Hai voglia a metterle in fila le parole, a conoscerle, a ribaltarle, mescolarle, dominarle. Hanno i loro segreti, sono fatate e autonome, piene di trabocchetti. Tormentavo Welleda con un interrogativo che mi assillava: perché l’albero si chiama albero? Chi ha deciso che la casa si scrive così: C, A, S, A? Lei però una risposta non ce l’aveva e m’ingarbugliava ancor più le idee spiegandomi che casa in altre lingue si diceva in un altro modo. Io allora mi arrabbiavo sospettando in lei uno spiritello sadico che si divertiva ad ammaestrarmi con una house che diventava maison ed era pur sempre la nostra casa. Resistevo come potevo a quella tragica deriva delle parole che sfuggivano da tutte le parti, mentre io pretendevo di inchiodarle alle loro responsabilità: assecondarmi nel disegno di un universo dicibile e compatto; quell’universo che mi pareva di dominare e mi pareva di saper descrivere al meglio quando mi mettevo a comporre filastrocche e piccole storie. Erano imprese che ottenevano lodi sperticate a scuola e in famiglia e rassicuravano la mia inesperienza infantile, quel sentirsi piccoli, insignificanti e in ritardo rispetto alle conquiste degli altri più grandi e più furbi.

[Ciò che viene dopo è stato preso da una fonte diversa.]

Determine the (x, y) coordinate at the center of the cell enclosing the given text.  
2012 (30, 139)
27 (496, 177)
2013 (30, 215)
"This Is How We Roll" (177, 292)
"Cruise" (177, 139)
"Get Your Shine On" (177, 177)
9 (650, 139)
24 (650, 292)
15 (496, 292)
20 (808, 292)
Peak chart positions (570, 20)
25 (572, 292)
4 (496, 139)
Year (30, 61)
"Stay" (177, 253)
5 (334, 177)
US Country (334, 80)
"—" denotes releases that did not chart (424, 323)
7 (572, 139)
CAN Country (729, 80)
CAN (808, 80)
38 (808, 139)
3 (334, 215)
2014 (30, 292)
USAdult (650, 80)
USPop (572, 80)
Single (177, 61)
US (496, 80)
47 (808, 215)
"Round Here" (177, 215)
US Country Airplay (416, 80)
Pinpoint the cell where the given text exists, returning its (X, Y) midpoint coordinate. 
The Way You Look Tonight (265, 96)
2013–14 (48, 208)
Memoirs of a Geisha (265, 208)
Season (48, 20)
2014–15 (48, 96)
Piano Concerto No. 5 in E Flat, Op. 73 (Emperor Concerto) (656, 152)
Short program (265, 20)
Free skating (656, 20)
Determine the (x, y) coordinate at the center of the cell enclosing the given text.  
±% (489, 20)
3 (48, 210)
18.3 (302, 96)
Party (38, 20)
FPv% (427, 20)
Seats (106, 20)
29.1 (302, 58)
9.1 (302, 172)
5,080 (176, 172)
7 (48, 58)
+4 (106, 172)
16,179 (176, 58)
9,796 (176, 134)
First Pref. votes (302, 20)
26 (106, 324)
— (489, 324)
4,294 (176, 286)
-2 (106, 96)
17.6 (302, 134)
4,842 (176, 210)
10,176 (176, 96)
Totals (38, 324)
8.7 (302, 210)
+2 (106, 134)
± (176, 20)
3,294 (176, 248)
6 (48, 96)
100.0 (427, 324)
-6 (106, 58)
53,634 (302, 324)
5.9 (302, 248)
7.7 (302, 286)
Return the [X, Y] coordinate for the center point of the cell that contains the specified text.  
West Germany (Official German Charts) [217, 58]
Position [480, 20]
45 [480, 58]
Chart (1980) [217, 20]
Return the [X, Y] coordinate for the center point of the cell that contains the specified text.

Ma un giorno il mio castello di certezze crollò miseramente: potevo cavarmela pronunciando le parole al contrario e così tenerle in pugno, potevo tollerare una bieca realtà palindroma. Mentre invece la scoperta, che feci una mattina di primavera nel villino romano di mia nonna a Montesacro, era destinata a vedermi sconfitta e avrebbe cambiato per sempre il mio modo di concepire il mondo.
Il ricordo è nitido come se la scena stesse accadendo adesso. Dunque succedeva che al mattino Welleda si sedeva accanto alla finestra nella sua stanza, intenta a un’interminabile pedicure, che ripeteva tutti i santi giorni sostenendo che se no i calli non l’avrebbero lasciata camminare. Finito coi piedi, passava alle ginocchia massaggiandole a lungo con certi suoi oli profumati e infine ricoprendole con almeno tre fasce che si era cucita da sé e lavorato a maglia: le infilava su per le gambe, se le aggiustava una sull’altra e finalmente era pronta. Io intanto aspettavo impaziente che si andasse insieme da qualche parte, e mi aggiravo nella stanza. Canticchiando le mie litanie, spostavo gli oggetti sul comò, spazzole e pettini rifiniti d’argento, uno specchio col manico come nella favola di Biancaneve, alcune fotografie di persone morte con davanti i “lumini” (la nonna li chiamava così), basse candele dalla fiamma ondeggiante, avvolte in carta plissettata come quella dei pasticcini. Non dovevano spegnersi per nessuna ragione, pena non so quale rappresaglia dall’aldilà. Welleda era superstiziosa e vantava un filo diretto coi defunti. Ma questo lo racconto un’altra volta.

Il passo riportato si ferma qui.